An updated version of the Medicare Outpatient Observation Notice (MOON), which alerts Medicare beneficiaries about the potential coverage consequences of inpatient versus outpatient status at hospitals, has been issued by the Centers for Medicare and Medicaid Services (CMS), according to HealthLeaders Media.
Starting on March 6, 2017, hospitals will be required to present the MOON advisory both in writing and verbally to Medicare beneficiaries who receive at least 24 hours of hospital services under outpatient status.
Under the advisory, services for outpatient care in a hospital are generally paid by the beneficiary under Medicare Part B. Medicare beneficiaries admitted to hospitals as inpatients, however, have their services reimbursed at higher Part A rates.

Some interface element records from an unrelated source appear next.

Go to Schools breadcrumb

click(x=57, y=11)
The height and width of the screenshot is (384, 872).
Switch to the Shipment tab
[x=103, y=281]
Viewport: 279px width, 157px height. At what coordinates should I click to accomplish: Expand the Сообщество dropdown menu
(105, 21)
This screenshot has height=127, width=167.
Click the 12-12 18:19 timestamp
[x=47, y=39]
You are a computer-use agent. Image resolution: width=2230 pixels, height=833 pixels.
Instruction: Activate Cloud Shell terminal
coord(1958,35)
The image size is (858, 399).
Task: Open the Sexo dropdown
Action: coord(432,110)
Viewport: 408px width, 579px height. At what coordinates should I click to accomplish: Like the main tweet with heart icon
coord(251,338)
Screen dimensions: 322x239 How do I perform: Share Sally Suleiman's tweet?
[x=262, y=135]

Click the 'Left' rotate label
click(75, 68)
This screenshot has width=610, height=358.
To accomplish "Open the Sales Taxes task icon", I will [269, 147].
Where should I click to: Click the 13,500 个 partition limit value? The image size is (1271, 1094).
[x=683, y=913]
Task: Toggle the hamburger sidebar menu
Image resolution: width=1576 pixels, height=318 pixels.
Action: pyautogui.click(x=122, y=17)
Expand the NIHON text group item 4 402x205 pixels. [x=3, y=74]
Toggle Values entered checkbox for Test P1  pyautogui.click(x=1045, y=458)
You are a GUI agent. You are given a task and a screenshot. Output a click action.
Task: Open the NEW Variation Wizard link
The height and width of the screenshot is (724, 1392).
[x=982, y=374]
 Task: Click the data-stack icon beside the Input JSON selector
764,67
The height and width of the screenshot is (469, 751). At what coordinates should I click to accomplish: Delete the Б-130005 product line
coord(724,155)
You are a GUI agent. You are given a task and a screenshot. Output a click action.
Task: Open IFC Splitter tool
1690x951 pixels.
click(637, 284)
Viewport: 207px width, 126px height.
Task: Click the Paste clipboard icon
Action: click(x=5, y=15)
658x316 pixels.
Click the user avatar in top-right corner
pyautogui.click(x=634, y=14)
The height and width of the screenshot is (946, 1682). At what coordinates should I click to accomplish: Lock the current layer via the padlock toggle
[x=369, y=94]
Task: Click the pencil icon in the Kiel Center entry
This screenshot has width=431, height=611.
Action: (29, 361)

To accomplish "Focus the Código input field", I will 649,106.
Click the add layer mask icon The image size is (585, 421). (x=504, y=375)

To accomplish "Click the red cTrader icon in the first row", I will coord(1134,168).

In addition to giving Medicare beneficiaries advance warning about the three-day minimum inpatient-stay requirement for Part A reimbursement, the MOON advisory helps alert Medicare beneficiaries about the potential reimbursement consequences of the CMS’ “two midnight” rule, adopted in 2013. Under this rule, hospital stays for periods of less than two midnights are generally not considered appropriate for inpatient status unless a doctor orders such status. The MOON advisory tells Medicare beneficiaries that a doctor can order inpatient status for any hospital stays.
The MOON advisory was mandated under the Federal Notice of Observation Treatment and Implication for Care Eligibility Act, passed in August 2015. The advisory was also included in Medicare’s 2017 Inpatient Prospective Payment System final rule.